Zlatan Ibrahimovic ibarat wine berkualitas, makin tua makin nikmat, makin tua makin menggila. Bagi Zlatan, di atas lapangan, usia hanyalah angka. Selebihnya tergantung performa, kerja keras, dan konsistensi. Dan tentu saja: keberuntungan (sesuatu yang jarang menyentuh Zlatan, teristimewa trofi Liga Champions).
Zlatan adalah tipikal 'singa', petualang sejati. Dan petualang sejati butuh keberanian tingkat tinggi. Ia berani tinggalkan klub untuk membela klub rival (dari Juventus ke Inter Milan, dari Inter Milan ke AC Milan).
Di Barcelona, ia tidak segan menyindir pelatih sekelas Pep Guardiola. Di Paris, sepotong kalimat ringkasnya I came like a king, left like a legend tampaknya sudah merangkum segala kemasyuran sang 'emas Balkan'. Di Amerika, ia 'menghadiahi' dirinya sendiri untuk LA Galaxy.
Di atas lapangan, Zlatan bisa memukul siapa saja. Ia tidak takut dihadiahi kartu kuning demi sebuah tamparan akibat kakinya diinjak. Ia tidak takut diusir wasit bila sikutan balas dendamnya mendarat telak di pipi lawan setelah ia dilanggar.
Fisiknya kuat dan kokoh. Latihan taekwondo pula. Siapa yang berani mengganggu kenyamanan Zlatan? (Tangan kiri rumah sakit, tangan kanan kuburan!)
Di depan media, Zlatan begitu arogan, angkuh, bermulut besar. Berbicara seenak lidahnya, dari Zlatan seperti Benjamin Button di dunia nyata hingga piala dunia tidak akan seru tanpa Zlatan, dari Zlatan adalah Ferrari tapi Guardiola mengendarainya seperti Fiat hingga keinginan untuk membeli sebuah hotel di Paris apabila ia dan keluarganya tidak mendapatkan apartemen.
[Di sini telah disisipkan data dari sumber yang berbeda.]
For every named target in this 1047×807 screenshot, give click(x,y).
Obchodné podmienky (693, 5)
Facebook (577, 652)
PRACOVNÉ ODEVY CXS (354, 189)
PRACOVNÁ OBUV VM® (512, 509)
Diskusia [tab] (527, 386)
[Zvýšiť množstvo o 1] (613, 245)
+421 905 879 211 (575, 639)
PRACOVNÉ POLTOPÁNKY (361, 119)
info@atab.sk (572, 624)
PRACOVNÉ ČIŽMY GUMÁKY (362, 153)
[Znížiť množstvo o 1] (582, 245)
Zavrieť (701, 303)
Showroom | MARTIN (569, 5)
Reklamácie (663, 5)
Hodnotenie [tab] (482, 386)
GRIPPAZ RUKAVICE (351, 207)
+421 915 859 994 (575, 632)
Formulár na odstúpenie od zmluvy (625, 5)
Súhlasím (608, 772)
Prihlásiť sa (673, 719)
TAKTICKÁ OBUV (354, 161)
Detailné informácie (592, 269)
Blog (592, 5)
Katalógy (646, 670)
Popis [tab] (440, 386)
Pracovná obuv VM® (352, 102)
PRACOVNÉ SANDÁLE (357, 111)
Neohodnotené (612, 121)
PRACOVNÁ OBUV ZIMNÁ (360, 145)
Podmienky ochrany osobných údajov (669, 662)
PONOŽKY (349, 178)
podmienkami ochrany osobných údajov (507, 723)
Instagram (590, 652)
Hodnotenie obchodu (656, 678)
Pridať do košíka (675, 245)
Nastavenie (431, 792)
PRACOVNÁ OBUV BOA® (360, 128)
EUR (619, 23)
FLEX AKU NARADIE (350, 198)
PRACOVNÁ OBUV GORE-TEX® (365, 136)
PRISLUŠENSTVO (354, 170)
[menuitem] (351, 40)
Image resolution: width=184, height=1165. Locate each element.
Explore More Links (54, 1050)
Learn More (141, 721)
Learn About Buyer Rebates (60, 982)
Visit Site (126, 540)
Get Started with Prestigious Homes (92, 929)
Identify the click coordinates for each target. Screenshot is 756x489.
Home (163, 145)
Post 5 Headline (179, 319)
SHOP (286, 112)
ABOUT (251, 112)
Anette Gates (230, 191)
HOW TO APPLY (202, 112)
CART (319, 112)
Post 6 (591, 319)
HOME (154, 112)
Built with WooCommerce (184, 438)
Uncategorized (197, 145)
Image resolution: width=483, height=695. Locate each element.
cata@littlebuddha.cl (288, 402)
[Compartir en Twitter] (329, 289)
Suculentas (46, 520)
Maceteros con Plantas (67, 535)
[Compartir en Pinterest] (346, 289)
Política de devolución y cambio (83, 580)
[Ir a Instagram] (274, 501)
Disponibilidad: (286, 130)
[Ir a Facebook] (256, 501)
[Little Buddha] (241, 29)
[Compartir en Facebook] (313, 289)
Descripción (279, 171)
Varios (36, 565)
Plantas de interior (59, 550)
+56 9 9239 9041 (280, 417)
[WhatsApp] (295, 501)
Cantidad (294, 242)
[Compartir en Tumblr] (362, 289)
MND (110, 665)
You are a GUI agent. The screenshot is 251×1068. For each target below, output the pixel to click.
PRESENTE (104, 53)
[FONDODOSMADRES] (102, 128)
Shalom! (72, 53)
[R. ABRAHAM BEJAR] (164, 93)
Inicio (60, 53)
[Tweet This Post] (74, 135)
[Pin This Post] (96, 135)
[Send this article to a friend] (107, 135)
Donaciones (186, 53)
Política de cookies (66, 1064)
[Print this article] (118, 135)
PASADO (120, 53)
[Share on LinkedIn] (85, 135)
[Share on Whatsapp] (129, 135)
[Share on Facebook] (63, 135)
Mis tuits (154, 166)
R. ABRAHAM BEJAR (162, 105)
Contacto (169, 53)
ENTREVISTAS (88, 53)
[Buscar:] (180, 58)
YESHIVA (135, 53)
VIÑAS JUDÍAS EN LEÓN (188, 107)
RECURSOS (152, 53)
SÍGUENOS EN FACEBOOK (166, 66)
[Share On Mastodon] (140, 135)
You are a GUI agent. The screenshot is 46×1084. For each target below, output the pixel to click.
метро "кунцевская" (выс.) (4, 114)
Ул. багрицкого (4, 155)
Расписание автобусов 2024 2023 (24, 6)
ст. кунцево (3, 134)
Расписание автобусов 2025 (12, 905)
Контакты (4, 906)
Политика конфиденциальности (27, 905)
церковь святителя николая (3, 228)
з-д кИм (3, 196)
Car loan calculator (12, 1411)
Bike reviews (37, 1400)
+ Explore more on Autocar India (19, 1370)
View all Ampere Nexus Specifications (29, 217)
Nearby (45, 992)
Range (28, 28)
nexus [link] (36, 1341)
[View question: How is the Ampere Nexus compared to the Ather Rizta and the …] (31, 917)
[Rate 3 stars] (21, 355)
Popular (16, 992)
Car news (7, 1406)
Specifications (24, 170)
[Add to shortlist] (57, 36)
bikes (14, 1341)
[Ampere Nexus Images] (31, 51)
Dan jangan lupa pula dengan if you want to me to be the bad guy-nya yang sempat viral di media sosial, tampak seperti quotes berkelas, mengajak penggemarnya (dan pembencinya) untuk menjadi diri sendiri. Namun, tidak seperti lord lainnya (terutama lord Bendtner dan lord Vidal) Zlatan selalu mengimbanginya semua bacotannya dengan penampilan bagus di lapangan.
Semua atribut-atribut yang dimiliki Zlatan ini membuatnya begitu dikagumi, bahkan dihormati dan disegani, serentak dibenci dan dan kerap dicaci.
Sepintas, sangat sulit untuk melihat Zlatan menangis. Namun, 'kekokohan' Zlatan itu bisa saja runtuh seketika kala pria jangkung asal Swedia itu mulai bersentuhan dengan cinta, teristimewa tentang orang-orang terdekatnya: keluarga.